EXERCISE DIRECTIONS – Without pictures, repeat the lines of the entries from the one containing "Task: Reply to the 18:18 sub-comment" through the last, both ends included, and nothing else.
(RECORDS FOR THE EXERCISE)
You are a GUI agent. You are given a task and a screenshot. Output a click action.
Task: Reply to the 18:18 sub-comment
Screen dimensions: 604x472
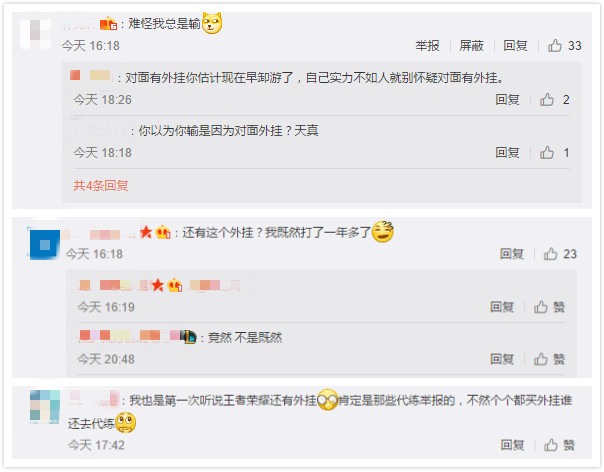click(x=507, y=153)
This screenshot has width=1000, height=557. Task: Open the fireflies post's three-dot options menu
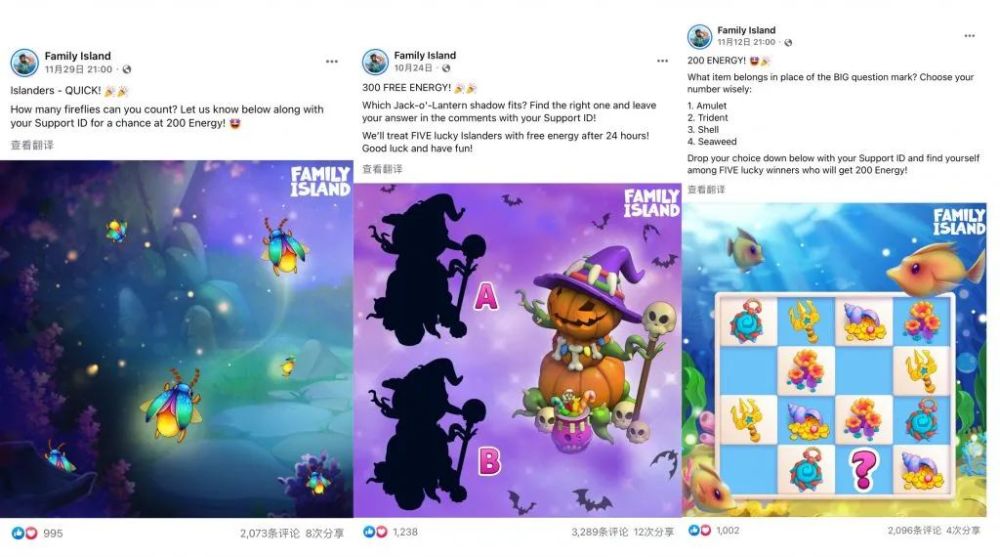pos(332,62)
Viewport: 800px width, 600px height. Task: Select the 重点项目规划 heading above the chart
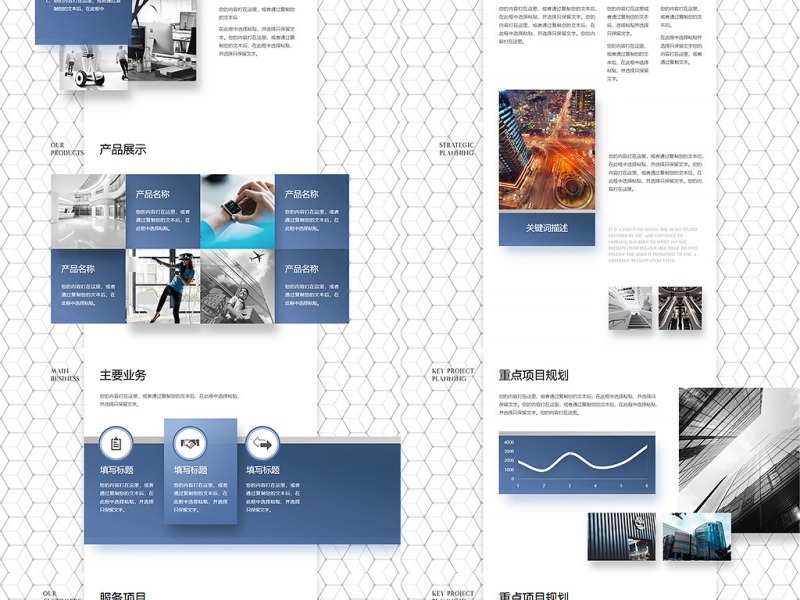534,375
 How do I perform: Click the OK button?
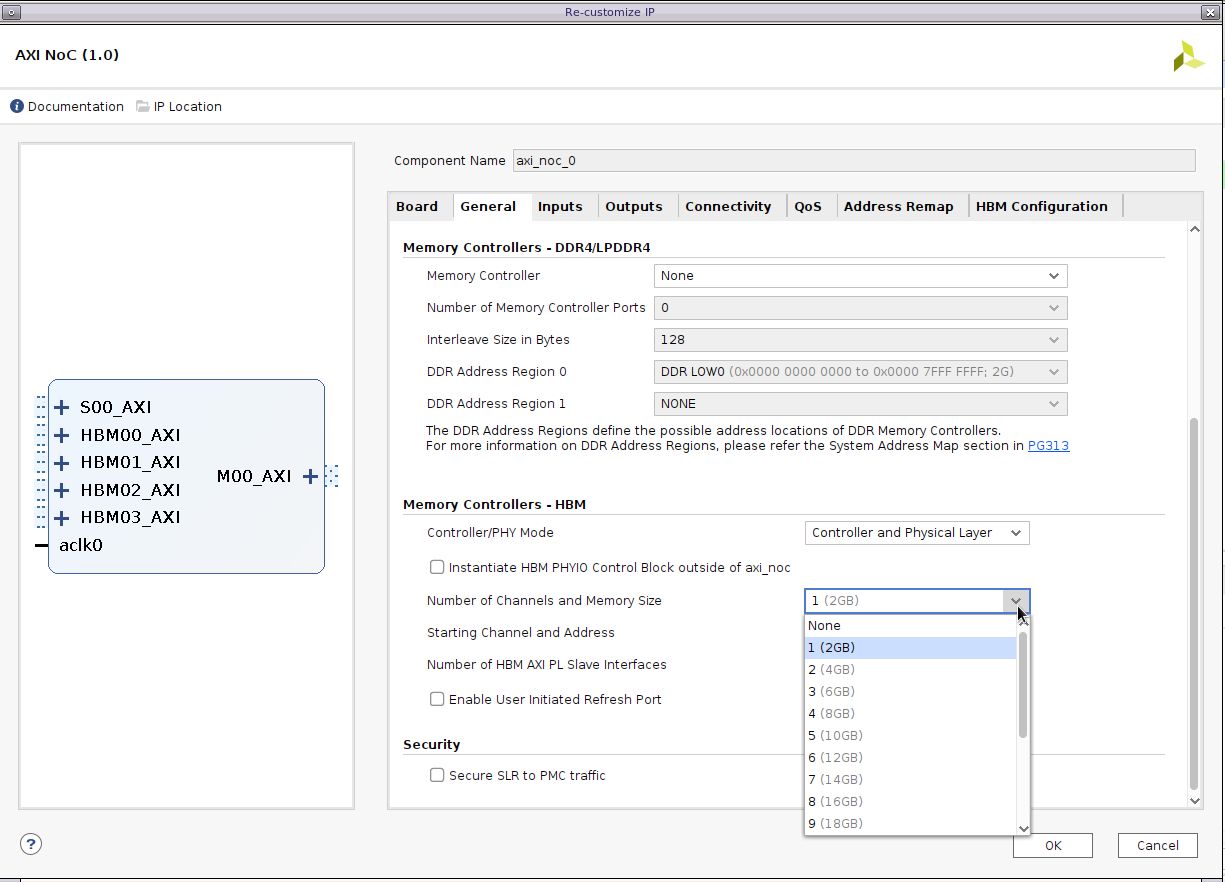(x=1052, y=845)
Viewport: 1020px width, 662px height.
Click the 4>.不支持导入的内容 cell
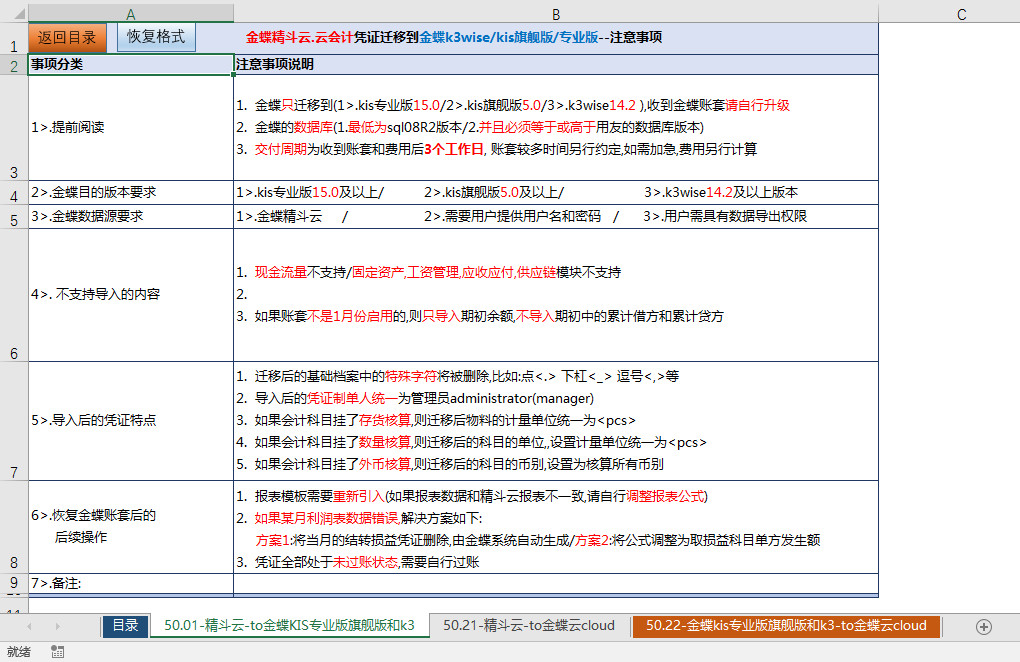(131, 294)

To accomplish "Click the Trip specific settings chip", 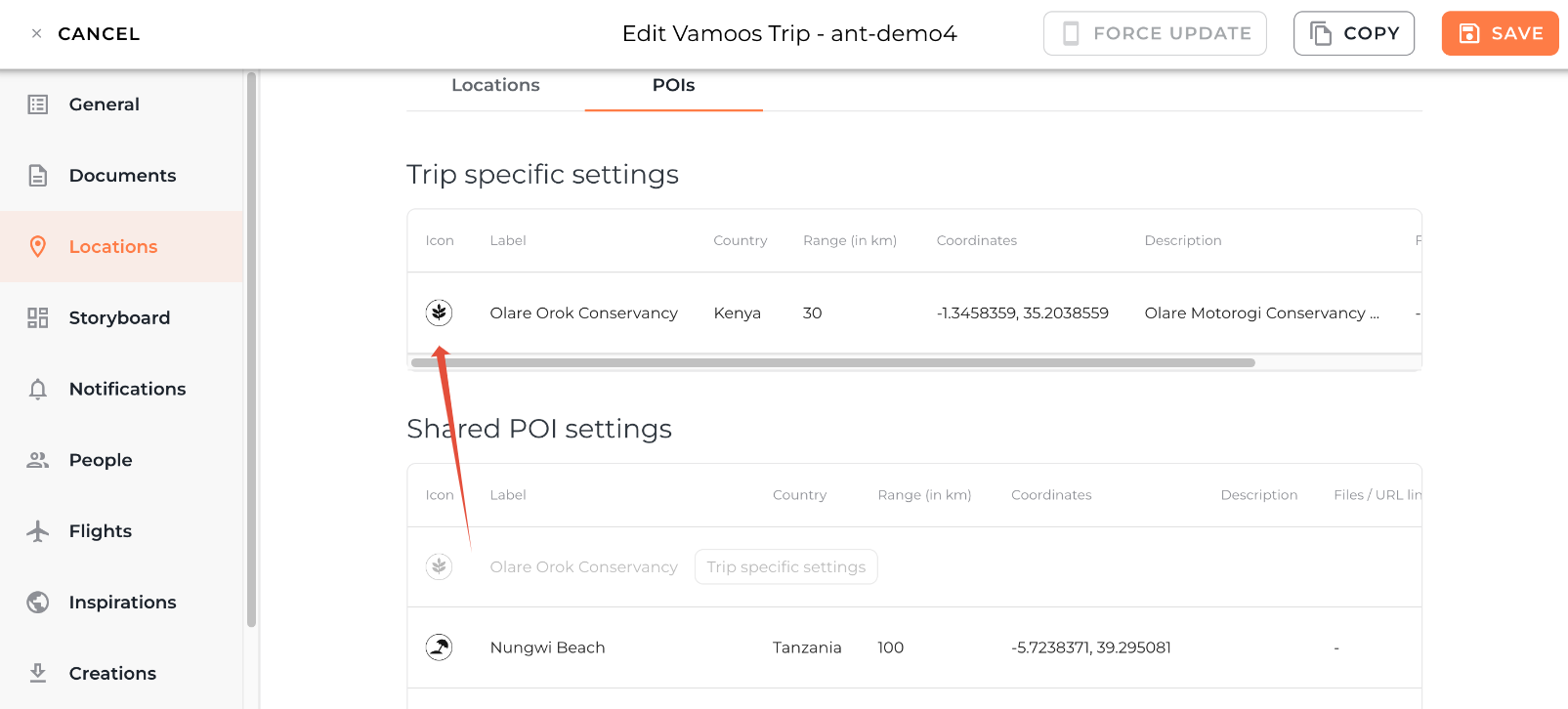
(End RECORDS FOR THE EXERCISE)
WRITTEN RESPONSE –
Task: Reply to the 18:18 sub-comment
Screen dimensions: 604x472
click(x=507, y=153)
This screenshot has width=1000, height=557. Task: Open the fireflies post's three-dot options menu
pos(332,62)
Viewport: 800px width, 600px height. Task: Select the 重点项目规划 heading above the chart
534,375
 How do I perform: Click the OK button?
(x=1052, y=845)
Viewport: 1020px width, 662px height.
Click the 4>.不支持导入的内容 cell
(131, 294)

To accomplish "Click the Trip specific settings chip", 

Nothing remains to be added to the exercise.